N. Lee Bakery, Collingwood, Melbourne
I fell in love with the humble banh mi after eating a few in Vietnam; when they’re done freshly and properly, they’re just about the best sandwich you could possibly ask for. Traditionally, you’re looking at a super fresh, slightly crunchy on the outside and pillowy soft on the inside roll, filled with pate, butter, grilled pork, cucumber, carrot, chilli and coriander. They’re the ultimate Vietnamese street food – super cheap (I can’t remember paying more than the equivalent of AUD $1.20 for one in Vietnam), hand held, and fresh (read: not deep fried).
Despite Melbourne’s huge Vietnamese population, I’ve been a little hesitant to start my banh mi hunt back at home, because I know what they’re meant to taste like now. What if my very high expectations are dashed? I can’t be wasting valuable calories and stomach space on crap food! But, alas, I had a craving for one, and cravings must be met. A quick fact finding mission led me to N. Lee Bakery. I was already familiar with the name, given the one on Collins St near the post office that I pass every now and then while I’m out running work errands. The one husband and I visited was the Smith St store. We rolled up just before 12pm on a sunny Saturday, and found ourselves around 8 deep in the already growing line. By the time we’d ordered and sat down to unwrap our sandwiches, we looked up and saw this line out the door. It was crazy!

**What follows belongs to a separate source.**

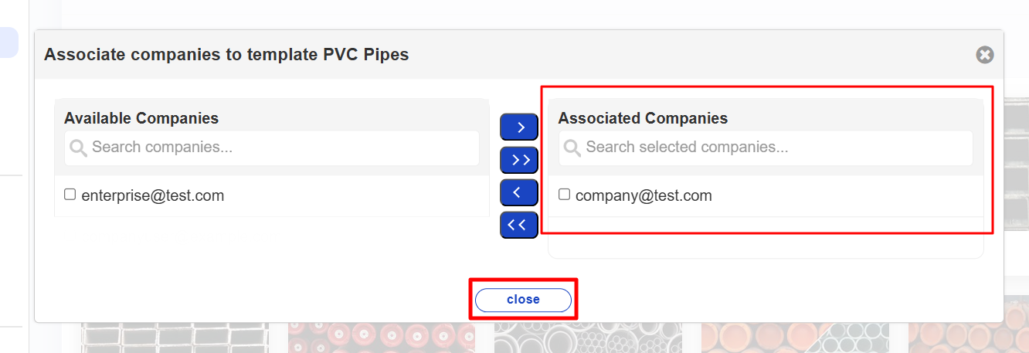This screenshot has width=1029, height=353.
Task: Select the enterprise@test.com label text
Action: click(x=153, y=196)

I was pretty excited to see in the window the sign advertising the day’ special – crackling pork! My favourite! Husband got the grilled pork. First up – insanely, unbelievably cheap! Mine cost $6.80, and husband’s $4.50 – I actually asked the lady to repeat herself when she asked for the total, because it sounded too cheap, especially considering how big the sandwiches actually were! No wonder the line was out the door! And check out the nice, crispy bits of pork in mine..
The banh mi themselves – all reservations I had were instantly dashed on the first bite. It was easily as good as the stuff I ate in Vietnam, and made the same way, even down the the pate and butter smears to start the process. I had a few bites of husband’s sandwich too, and the pork in both was fantastic, really tasty and perfectly cooked. And stacked full, as you can see!
Honestly, there’s nothing more I can say about the banh mi from N. Lee other than they’re making the best stuff I’ve had out of Vietnam, and I plan to make myself a regular visitor at the CBD one on lunch breaks!